Everything Is Just Dandy!

Pierre Ansart – The presence of Proudhonism in contemporary sociologies

The Anarchist Library

Author: Pierre Ansart
Title: The presence of Proudhonism in contemporary sociologies
Date: 1992
Notes: Translated from the French by Shaun Murdock.
Source: Retrieved on 21st April 2022 from www.persee.fr

It would certainly be misleading to imagine the continuation of a direct ‘influence’ of Proudhon’s work in today’s social sciences. Such a contested theoretical system, rejected by academia, could not constitute a faithfully conveyed legacy some 130 years later.

On the contrary, social sciences, and especially sociology, have been reshaped by transformations that were also apparent rejections of the Proudhonian problematic. The transformation initiated by Durkheim, who was so important for the history of sociology throughout the first half of the 20th century, took place against social philosophies and their excessive ambitions. By implication, Durkheim’s severe criticisms of Auguste Comte and Herbert Spencer also reached the philosophies of history and the social philosophies of which Proudhon could be suspected. Furthermore, the transformation in research methods which occurred at the end of the 20th century, calling for restricted, fragmented research, discouraged intellectual bravery which was henceforth rejected in the field of political ideas. Finally, the wide spread of Marxism exerted strong pressure to fight against Proudhon’s theories.

Similarly, contemporary French sociologists have hardly been inclined to count Proudhon among their leading thinkers, despite the efforts of Célestin Bouglé and then Georges Gurvitch. Among the authors of the 19th and early 20th centuries, it was mainly the works of Marx, Weber, and Durkheim that fulfilled this role. Proudhon, like Tocqueville and Le Play, was largely absent in sociologists’ education, but for diametrically opposite reasons.

In contemporary sociologies, there is a peculiar paradox. While there are few explicit references to Proudhon’s work, it is striking to see the appearance of themes, questions, and answers that bear the hallmarks of a resurgence of themes and questions expressed in Proudhon’s writings. But these revivals are in no way identical among today’s various sociologies, as if the theories of the anarchist from Besançon were still implicitly being debated, approved and rejected.

Two questions therefore arise that we would like to deal with in turn. First, which sociologies revive questions or topics addressed by Proudhon or his theories? This question will lead us to examine four contemporary paradigms: genetic structuralism, dynamic sociology, the strategic approach, and methodological individualism.[1] We will then outline to what extent these different paradigms are opposed in the accounts that we can reconstruct with Proudhon’s work.

• [INFORMATION SUPPLIED]:
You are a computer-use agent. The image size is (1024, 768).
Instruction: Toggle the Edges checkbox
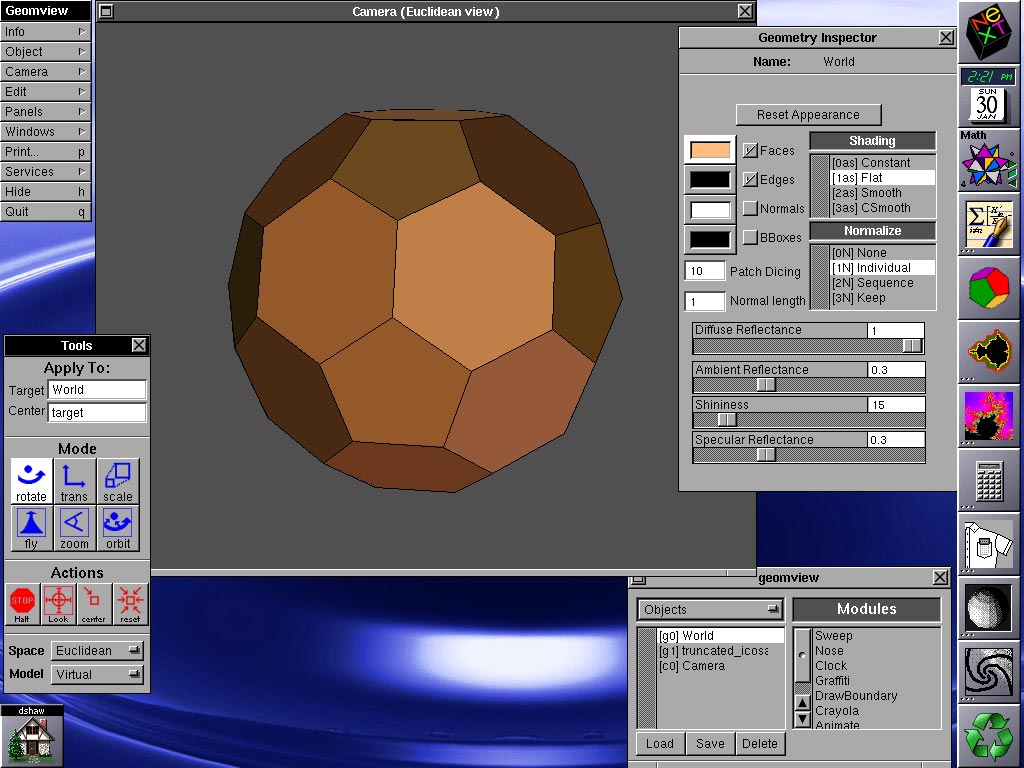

• [ACTIVITY 1]: Rewrite the paragraph beginning "Similarly, contemporary French sociologists" from the text on Proudhonism in contemporary sociologies as a more concise version that keeps its main facts.
• [ACTIVITY 2]: List the four contemporary paradigms that the text on Proudhonism in contemporary sociologies says it will examine.
• [ACTIVITY 3]: Carry on the text about Proudhonism in contemporary sociologies from the point at which it stops.

• [WRITTEN RESPONSE 1]: Contemporary French sociologists have rarely ranked Proudhon among their leading thinkers, despite efforts by Célestin Bouglé and later Georges Gurvitch. That role fell mainly to Marx, Weber, and Durkheim among 19th- and early-20th-century authors. Like Tocqueville and Le Play, Proudhon was largely absent from sociologists' education, though for diametrically opposite reasons.

• [WRITTEN RESPONSE 2]:
- Genetic structuralism
- Dynamic sociology
- The strategic approach
- Methodological individualism

• [WRITTEN RESPONSE 3]:
The answer to the second question will be much more difficult. To the extent that we will have highlighted the presence of Proudhonian themes in some contemporary work in sociology, how can we explain these continuations or ‘returns’? How can we explain the presence of the forgotten? On this matter, we can probably only suggest hypotheses.

Genetic structuralism

Without seeking to make an exhaustive list of points of reconciliation and separation between Pierre Bourdieu’s works and Proudhon’s writings, it must be emphasised that Bourdieu’s analyses lead him, like Proudhon, to highlight the division of society into social classes. This point distinguishes them from the other three schools that we will discuss. Bourdieu’s work combines investigations into cultural practices,[2] inequalities in the educational system,[3] and distinction strategies[4] to explore, in all their consequences, the effects that this class division of society and individuals’ membership of one of these classes have on behaviour and representation.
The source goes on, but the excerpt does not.